Funérailles de M. Jules Janin

Le 22 juin 1874

Alfred-Auguste CUVILLIER-FLEURY

INSTITUT DE FRANCE.

ACADÉMIE FRANÇAISE.

DISCOURS

DE

M. CUVILLIER-FLEURY

PRONONCÉ AUX FUNÉRAILLES

DE

M. JULES JANIN

Le lundi 22 juin 1874.

 

Messieurs,

L’Académie ne pouvait, manquer au rendez-vous douloureux qui nous rassemble tous devant ce cercueil. Chargé d’exprimer ses profonds regrets, ai-je le droit de vous dire la part que j’y prends personnellement au nom d’une vieille et invariable amitié ?

Depuis deux ans déjà, avant cette triste rencontre de tant de confrères et d’amis, notre cher Jules Janin semblait mort pour le monde, mort pour l’Académie et pour lui-même ; car il n’écrivait plus. Vivre pour lui, c’était écrire. Ses médecins avaient condamné sa plume à un repos absolu. Ils avaient ainsi, pour préserver sa vie matérielle, frappé au cœur sa vie morale. Quand on ne vit plus paraître, il y a vingt mois, ce feuilleton du Journal des Débats qui marquait chaque semaine, depuis quarante ans, les brillantes étapes de cette activité infatigable : « Jules Janin se meurt, » disait-on ; et on disait vrai.

Qui ne se rappelle, parmi ses contemporains, l’.éclatant début qui lui donna tout à coup, vers 1828, une place, une des premières, parmi les écrivains de notre âge ? Étrange fortune des écrits et des esprits ! Jules Janin était tout jeune. Il n’avait pu ni beaucoup réfléchir, ni beaucoup apprendre. Mais il était né avec le génie du style ; il avait surtout cette qualité, plus rare qu’on ne croit, et dont il ne faut pas médire devant ce cercueil, la facilité, — la phrase abondante et toujours prête, riche, colorée, originale, rapide, paradoxale, entraînant avec elle le lecteur éperdu et charmé. Son premier livre, en dépit d’un titre bizarre, avait de reste tous ces mérites. Par le style, c’était un chef-d’œuvre. Le talent n’avait pas attendu « le nombre des années ». Un écrivain venait de naître dans un étudiant, comme le héros dans Rodrigue.

À ce premier coup de maître, se rattache, pour ainsi dire, dans la vie de Jules Janin, l’inépuisable série de ses écrits de toute sorte contes, romans, critique littéraire, histoire et voyages, notices et portraits ; quelques livres de longue haleine, mais surtout des opuscules qui valaient des livres, des pages jetées au hasard que recueillait la vogue et que les connaisseurs adoptaient ; — des feuilletons dramatiques d’un tour que n’eût pas désavoué Lucien, des esquisses de mœurs qui rappelaient Addison ; — jusqu’à des traductions où, luttant contre la plus difficile des langues anciennes et contre le plus fin génie du siècle d’Auguste, l’auteur s’en était rapproché par l’abandon pénétrant et la netteté familière.

Exercice proposé: Reprenez le discours funèbre consacré à Jules Janin à partir de sa dernière phrase. Les lignes n'interviennent pas dans ce travail.

Données fournies:
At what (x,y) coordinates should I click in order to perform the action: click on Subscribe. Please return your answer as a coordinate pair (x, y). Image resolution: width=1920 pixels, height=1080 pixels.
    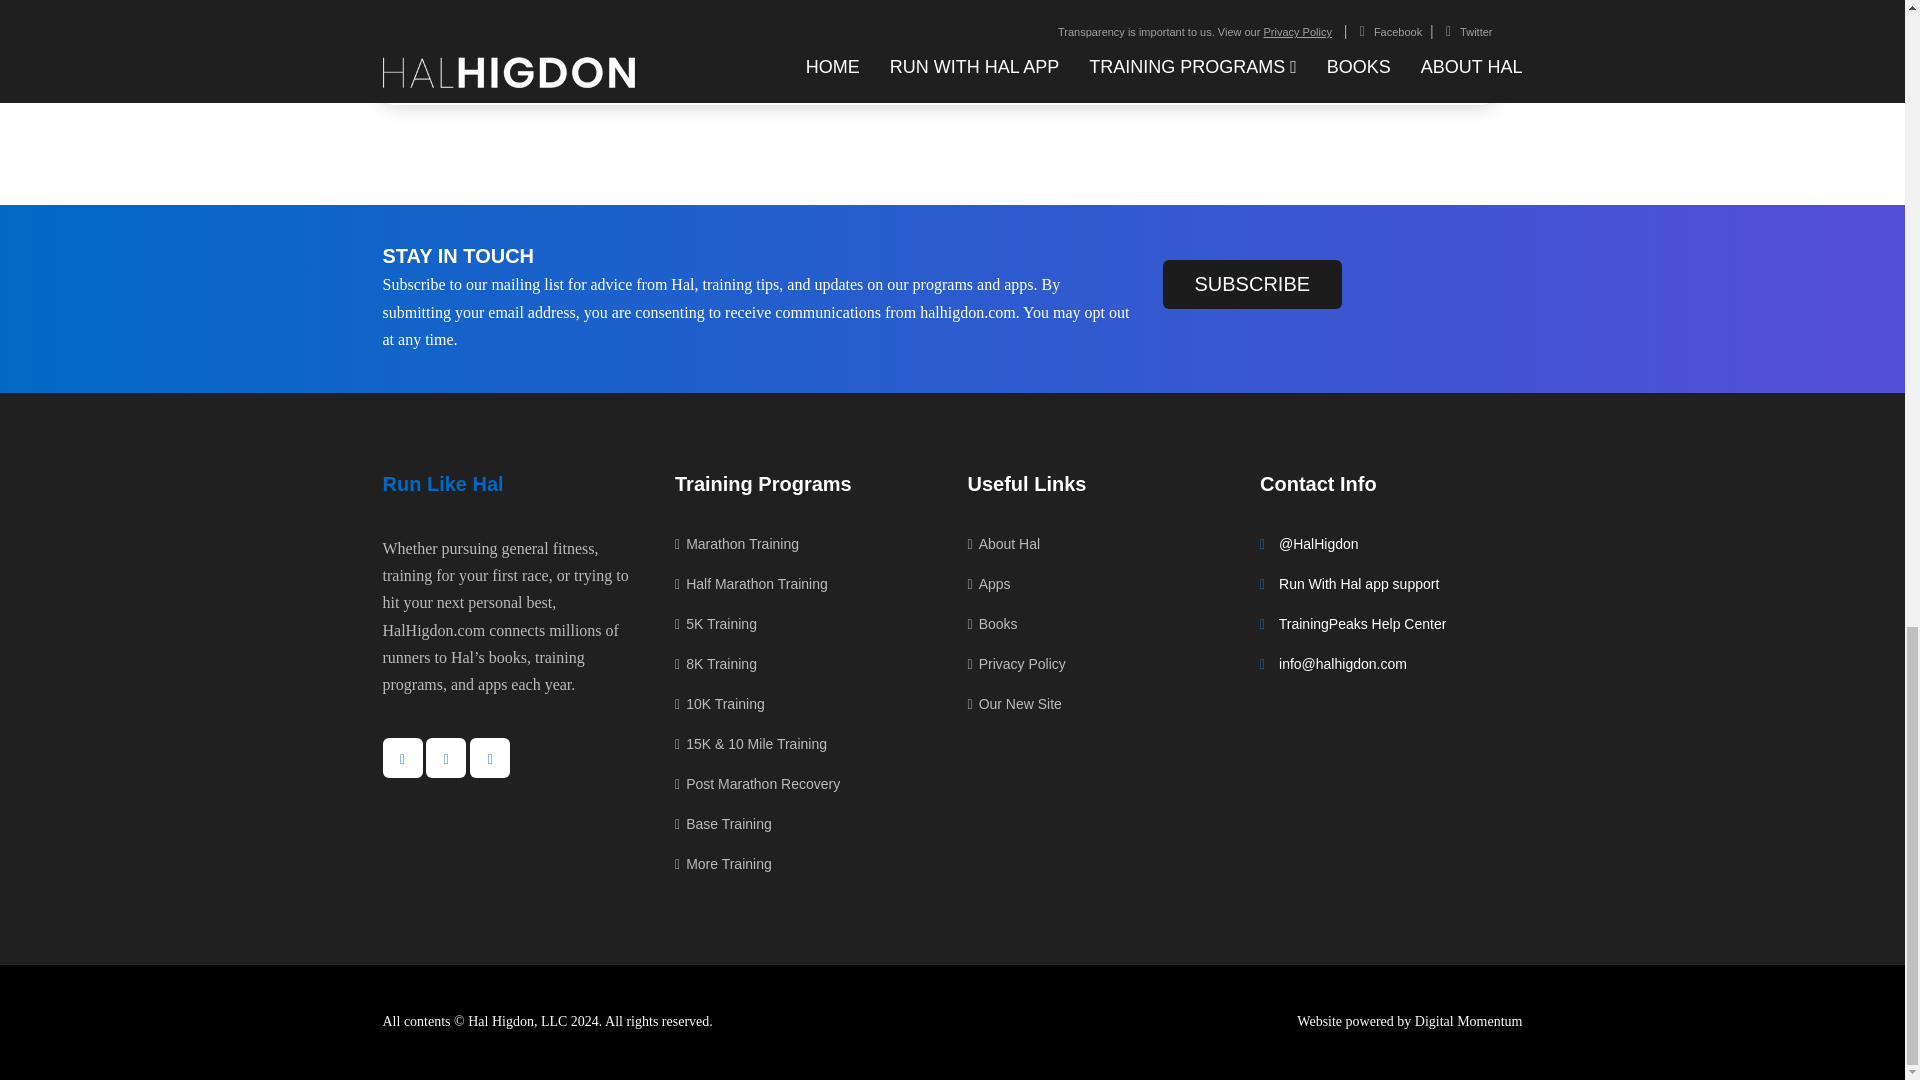
    Looking at the image, I should click on (1252, 284).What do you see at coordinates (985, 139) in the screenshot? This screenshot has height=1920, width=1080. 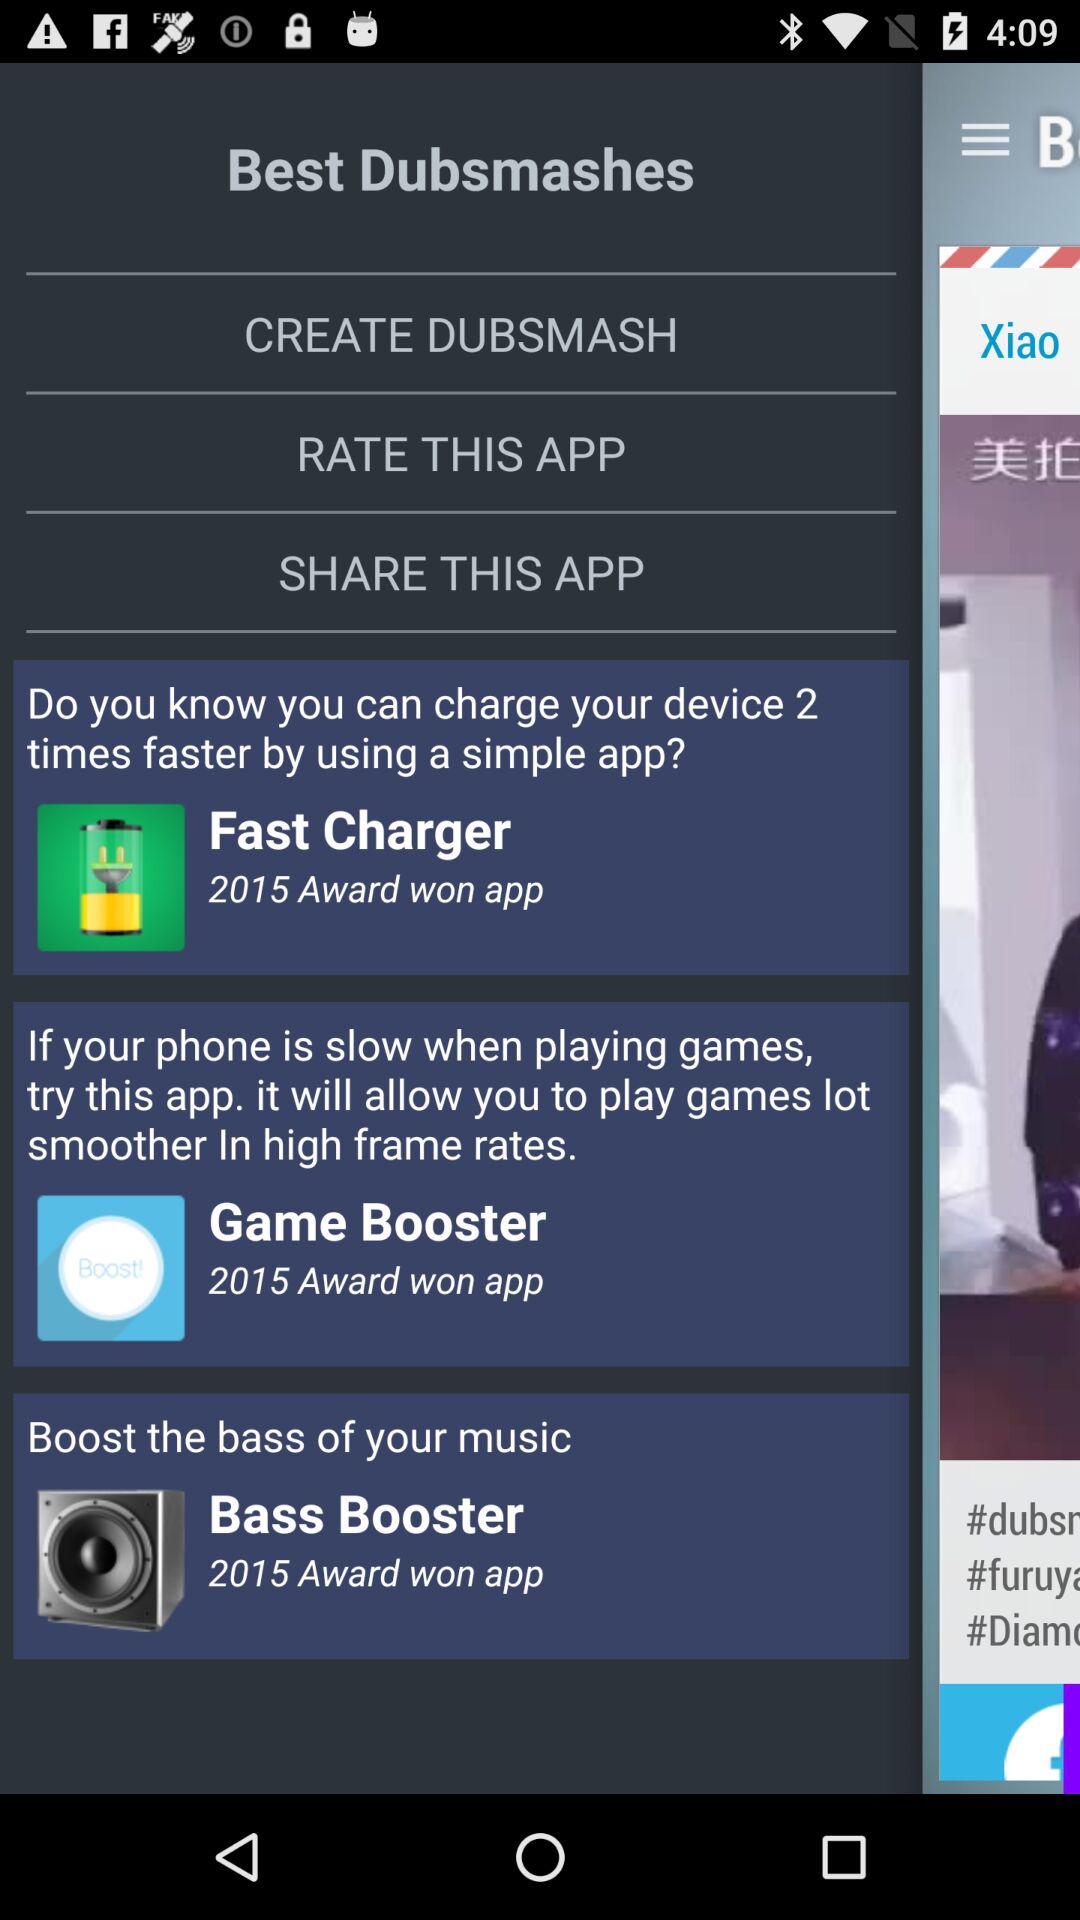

Réponse attendue:
Pour suffire à cette production vraiment prodigieuse, dirai-je que Jules Janin a travaillé sans trêve, à la façon d’un bénédictin d’autrefois, ou comme un scoliaste d’outre-Rhin rivé à la chaîne d’une obscure érudition ? Ce serait déprécier pourtant son mérite moral que de lui refuser le grand honneur de sa vie, le courage du labeur quotidien et le scrupule du journaliste attentif aux exigences d’une publicité insatiable. Il écrivait donc sans cesse. Le Journal des Débats, qui lui avait confié, dans son feuilleton, l’héritage des maîtres, et qui ne le lui a jamais repris, n’a pas eu, pendant quarante ans, à lui reprocher une seule défaillance. Il travaillait ainsi toujours, à jour fixe. Mais, pour Jules Janin, écrire, était-ce travailler ? La nature travaille-t-elle quand elle couvre de fleurs la prairie sous la tiède haleine du printemps ? L’oiseau travaille-t-il quand il remplit de son chant mélodieux la profondeur des bois ? Neque laborant, neque nent, a dit l’apôtre. Jules Janin a joui pendant presque toute sa vie de cette floraison spontanée et de cette germination féconde qui fait ressembler ses œuvres, même réunies en volumes, à ces produits fragiles et embaumés de nos jardins ; — et aussi, quand la fatigue d’écrire est venue, quand la sévie a tari, la mort n’était pas loin.....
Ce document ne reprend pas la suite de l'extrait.